The internet of things (IoT) is one of the fastest-growing markets in a blazing technology marketplace. The ability to incorporate and analyze data from devices can be both a blessing and a curse. Data formats change at the speed of iterations, and the data volumes are growing with no end in sight.
There’s only one place that IoT data can be managed and controlled: streams. Data streams process data as it is transmitted by combining advanced middleware, in the domain of IoT, with advanced machine learning and artificial intelligence.
However, not all streaming technologies are created equal. Streams, from their earliest inception, have been designed to enable quick and efficient data movement, supporting a wide variety of use cases — from healthcare alerts to remote maintenance and smart homes. To accomplish these diverse use cases, streams must support a wide variety of data types and be prepared to support existing and emerging industry standards.
Today, as this market matures and finds greater application and acceptance of streaming data, the business and technical requirements are expanding. At a minimum, data streams must:
• Deliver real-time analytics.
• Include integrated data management, including data lineage.
• Provide real-time actions based on data.
• Perform real-time anomaly detection.
• Support all types of data, including ordered and unordered datasets.
• Carry critical tagging information with the streaming data.
• Support independent data locale.
• Embed data security.
• Offer add-on capabilities.
• Require speed and throughput.
The requirements above are table stakes for streaming technologies. Beyond these obvious requirements, I suggest three tips to help you adopt streaming technologies:
1. Build it for decision-making. Analytics has traditionally been a post-processing function, but not in the world of streaming. Streams extend analytics beyond providing critical data at critical times. Instead, the analytical model for streams relies on problem determination and action. This means streaming analytics can trigger alerts, orchestrate a call and provide real-time data to legacy applications for immediate business improvements.
For all of this to work, streams must support the latest compute models from GPUs to CPUs, especially given the increasing need to work physically closer to where the work is being performed. Finally, as compute and storage become more specialized, streaming technology will be required to support reference architectures that focus on queries or inferencing, consisting of APIs and procedures for advanced analytics.

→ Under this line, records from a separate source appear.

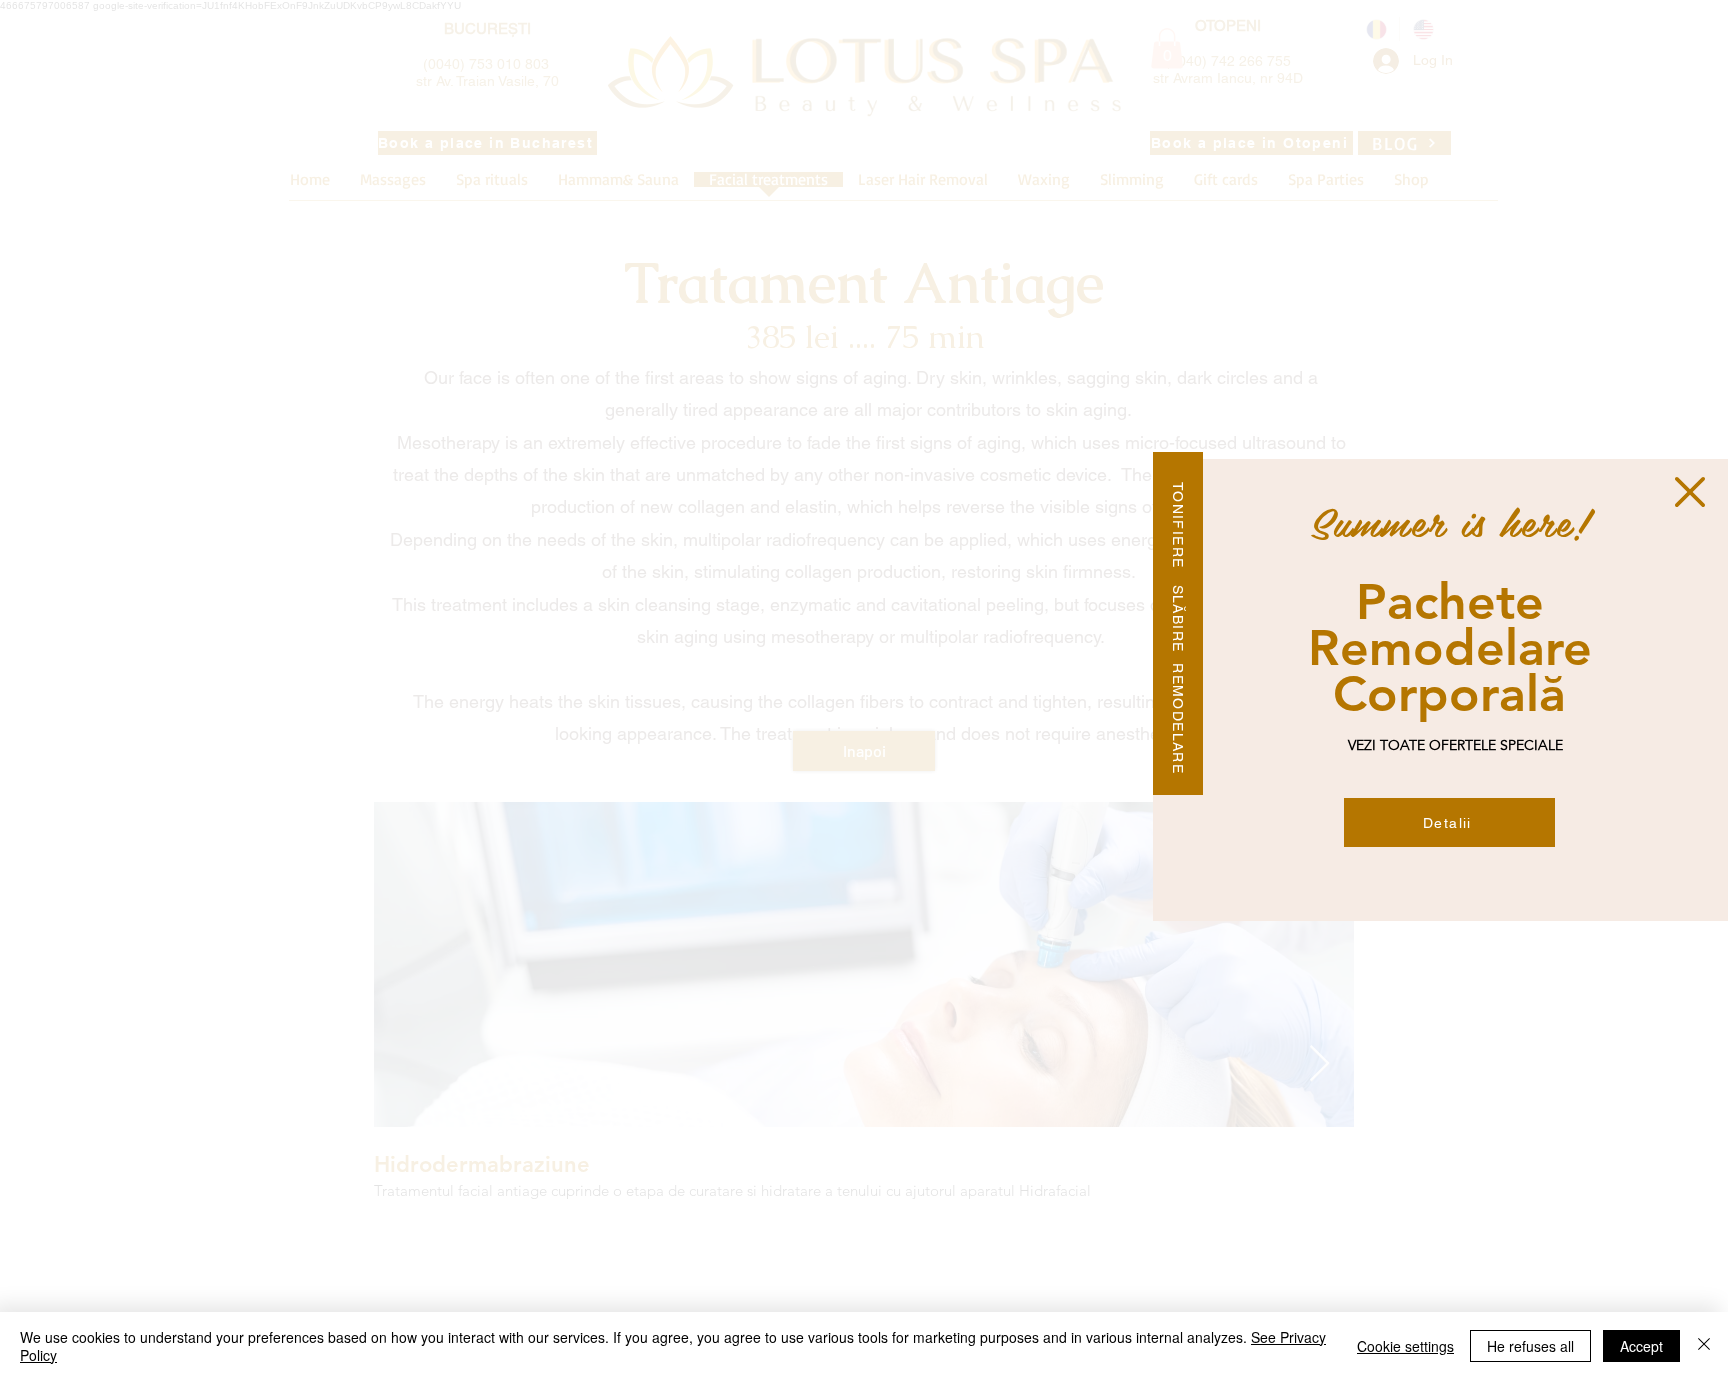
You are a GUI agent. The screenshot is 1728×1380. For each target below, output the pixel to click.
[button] (1690, 492)
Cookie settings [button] (1405, 1346)
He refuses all (1530, 1346)
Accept (1641, 1346)
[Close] (1704, 1346)
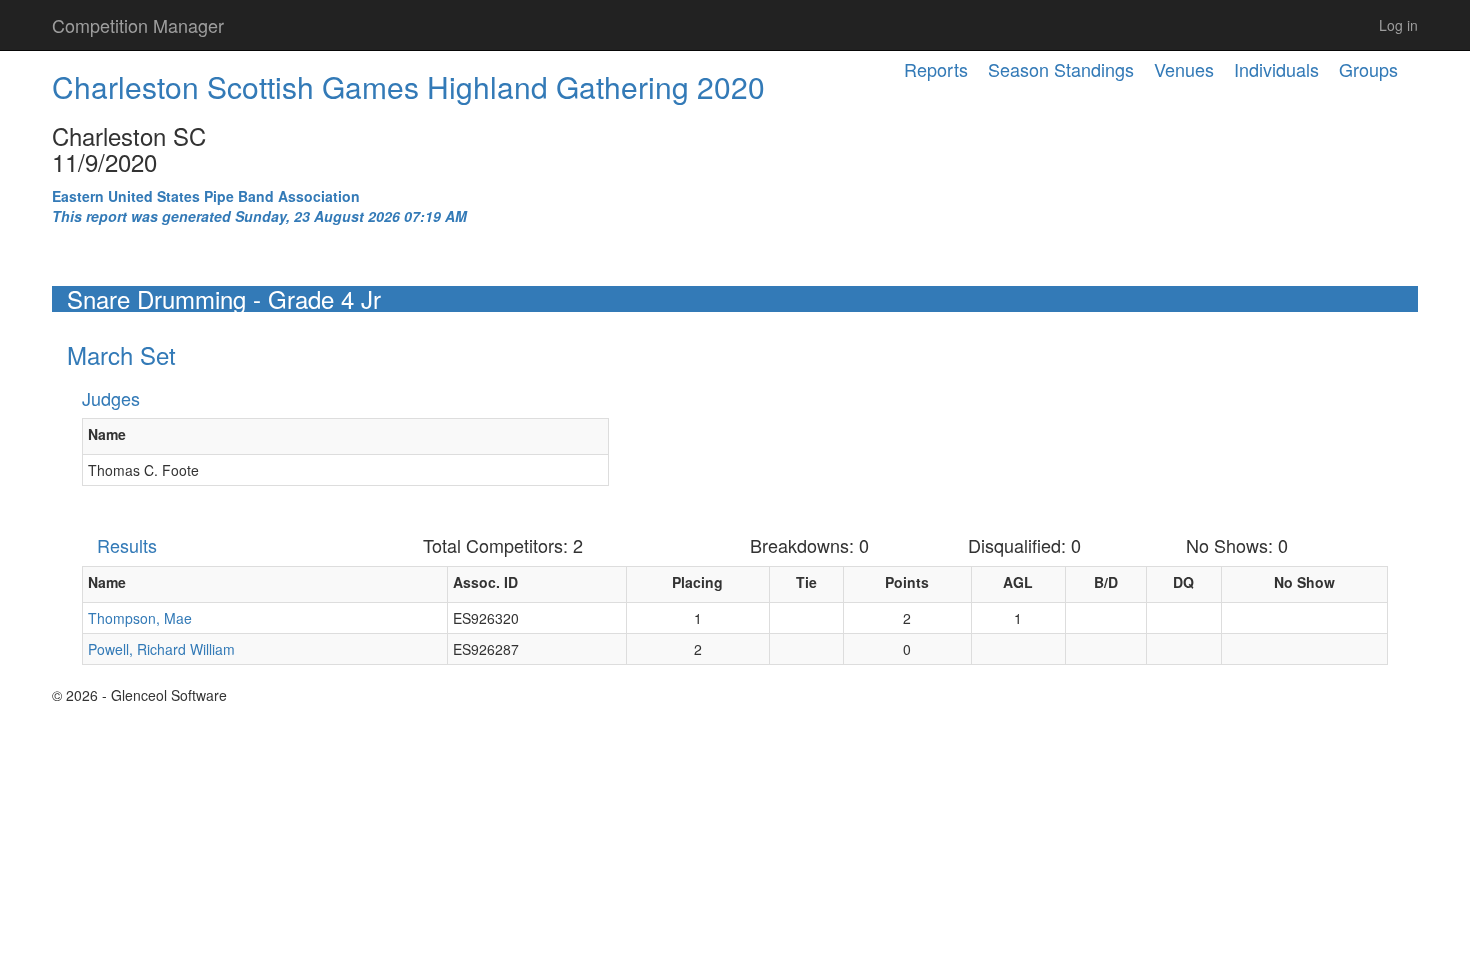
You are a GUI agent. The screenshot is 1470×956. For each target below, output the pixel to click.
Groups (1368, 69)
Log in (1398, 25)
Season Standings (1061, 69)
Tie (806, 582)
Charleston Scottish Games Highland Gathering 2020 (408, 86)
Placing (697, 582)
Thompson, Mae (140, 618)
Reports (936, 69)
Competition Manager (138, 25)
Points (907, 582)
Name (107, 434)
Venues (1184, 69)
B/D (1106, 582)
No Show (1304, 582)
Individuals (1276, 69)
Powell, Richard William (161, 649)
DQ (1183, 582)
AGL (1018, 582)
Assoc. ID (485, 582)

2. Understand your business case. Traditionally, we brought data back to a central data warehouse or series of data lakes, where it was then analyzed. A host of technologies were created to support this structure, including Hadoop, data cubing solutions and multidimensional databases. The advent of IoT and streaming solutions changes this paradigm completely. Today, applications at the edge are built around inference models, allowing logical work to be performed closer to where the data is generated. No longer does data have to be backhauled to a central repository or to the cloud. IoT data can be scanned in real time to determine anomalies or provide data trends. Data that is noise can be stored locally and deleted at the source, representing dramatic network, compute and storage reductions.
The right streaming technology can recognize anomalies in your data with built-in logic, fast and accurate problem determination, and root cause analysis. Identifying a precise problem area without finger-pointing can help engineers resolve problems in record time, reducing costs and increasing customer satisfaction. Streaming solutions also should have the flexibility to establish a separate stream, providing predetermined formats of these anomalies for ingestion by machine learning or AI training models — automating analysis for highly complex and challenging problem areas.
3. Support for the real world. Streaming technologies must support the configuration of reduced programming and be highly adaptive to many environments. The ability to support unordered data processing is the norm today. However, there’s an increasingly critical requirement to support ordered data within streams; for machine learning and AI models, this is vitally important. Ordered stream processing must be inherent in the streaming platform. Knowing and supporting ordered streams can allow for greater accuracy in modeling, and it can dramatically improve problem determination and enable powerful control over the predictable sequencing of data.
The bottom line is that data streams represent the next great leap forward in converging data across the complex environments of cloud, hybrid cloud and edge computing. Data streams are here today, and with the advent of IoT, they are the wave of the future.